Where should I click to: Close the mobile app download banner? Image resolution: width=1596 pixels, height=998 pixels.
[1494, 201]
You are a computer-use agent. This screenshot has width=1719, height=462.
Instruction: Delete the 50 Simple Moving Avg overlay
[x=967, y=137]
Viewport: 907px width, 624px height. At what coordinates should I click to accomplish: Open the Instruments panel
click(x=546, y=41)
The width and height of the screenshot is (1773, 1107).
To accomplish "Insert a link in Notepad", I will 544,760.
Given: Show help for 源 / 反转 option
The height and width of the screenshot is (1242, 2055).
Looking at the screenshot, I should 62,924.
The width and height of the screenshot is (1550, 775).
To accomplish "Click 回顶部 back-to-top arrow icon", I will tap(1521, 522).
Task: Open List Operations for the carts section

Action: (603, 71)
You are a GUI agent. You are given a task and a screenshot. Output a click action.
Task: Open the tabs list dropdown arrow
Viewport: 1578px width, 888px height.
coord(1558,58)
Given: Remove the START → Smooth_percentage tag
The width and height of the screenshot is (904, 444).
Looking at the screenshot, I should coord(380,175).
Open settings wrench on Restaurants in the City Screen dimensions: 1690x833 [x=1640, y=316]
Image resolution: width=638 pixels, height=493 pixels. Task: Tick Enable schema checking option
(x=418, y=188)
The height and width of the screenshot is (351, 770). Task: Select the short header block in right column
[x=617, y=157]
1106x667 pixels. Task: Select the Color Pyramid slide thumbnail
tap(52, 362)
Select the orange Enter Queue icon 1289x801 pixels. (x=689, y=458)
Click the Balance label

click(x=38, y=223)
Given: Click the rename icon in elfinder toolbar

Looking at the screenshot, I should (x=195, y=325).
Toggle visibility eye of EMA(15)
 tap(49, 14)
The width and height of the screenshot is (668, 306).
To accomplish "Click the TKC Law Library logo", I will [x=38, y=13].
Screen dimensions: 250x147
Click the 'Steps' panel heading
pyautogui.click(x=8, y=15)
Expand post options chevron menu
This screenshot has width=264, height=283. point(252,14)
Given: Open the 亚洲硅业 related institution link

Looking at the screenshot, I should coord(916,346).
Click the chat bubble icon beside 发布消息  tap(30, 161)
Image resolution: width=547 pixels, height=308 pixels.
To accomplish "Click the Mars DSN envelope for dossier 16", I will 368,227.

════

## DIRECTIONS
Output as a numbered list the lines of the data, beginning at the line that contains "Given: Open the 亚洲硅业 related institution link" and continuing through the final line of the data, both included. Leave out blank lines.

## SOLVED PROBLEM
1. Given: Open the 亚洲硅业 related institution link
2. Looking at the screenshot, I should coord(916,346).
3. Click the chat bubble icon beside 发布消息  tap(30, 161)
4. Image resolution: width=547 pixels, height=308 pixels.
5. To accomplish "Click the Mars DSN envelope for dossier 16", I will 368,227.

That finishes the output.